Previous to the introduction of the new practice, a plaintiff recovering judgment could at once bring a new action and recover a new judgment thereon at his election. If the judgment had become dormant, the plaintiff was at liberty to sue out a scire facias to revive it and prosecute an action of debt at the same time and neither process was an obstruction to the other. Carter v. Coleman, 12 Ired., 274.
To protect the debtor against successive, needless and vexatious suits with their attendant expense it is provided in section 14 of the Code that "no action shall be brought upon a judgment rendered in any court of this state, which shall be rendered after the ratification of this act, except a court of a justice of the peace, between the same parties, without the leave of the judge of the court either in or out of term, for good cause shown on notice to the adverse party."
The plain intention of the statute is to withdraw the arbitrary right before vested in the plaintiff to renew and prosecute at his will unnecessary suits upon a judgment already rendered to the annoyance of the debtor and without *Page 616 
advantage to himself, and place it under the supervising control of the judge, to be exercised in a proper case with his permission. The leave is to be granted when "good cause" is shown, that is, when sufficient and satisfactory reasons are given. If then he is and must be the judge, his decision that good cause does exist is not reviewable in this court. What general rule can be prescribed to guide the judge in determining the application? or this court in revising the exercise of his discretion?
The granting of leave impairs no legal right of the debtor, and every just defence may still be set up when the action is brought as it may be in other cases where the plaintiff sues at his pleasure and requires the consent of no one.
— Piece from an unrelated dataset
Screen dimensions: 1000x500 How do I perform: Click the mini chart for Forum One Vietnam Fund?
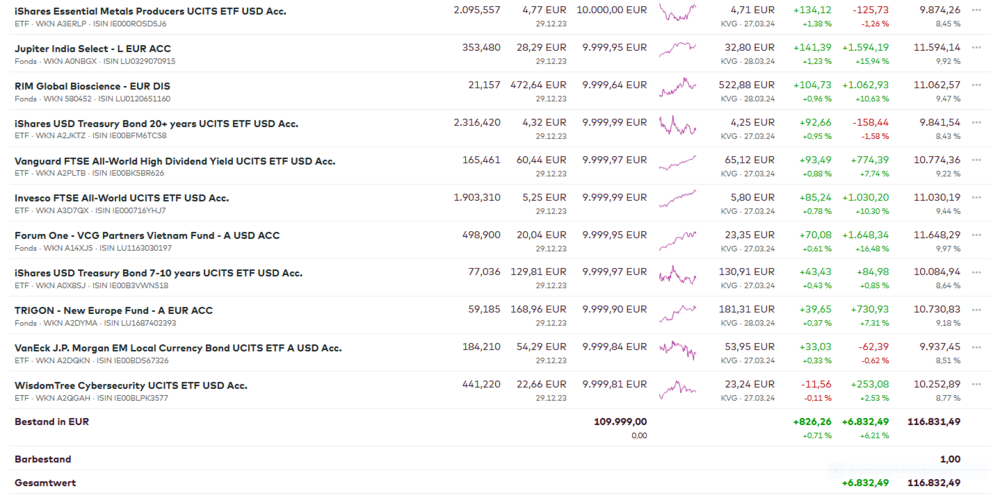tap(677, 237)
If this preliminary motion can become the subject of controversy involving issues of fact and law and admitting of an appeal, it would in effect be making two actions out of one for the benefit of neither party and to the inconvenience and expense of both.
We are therefore of opinion that the judgment of His Honor that goodcause was shown is conclusive upon us. The judgment must be affirmed.
No error.                                          Affirmed.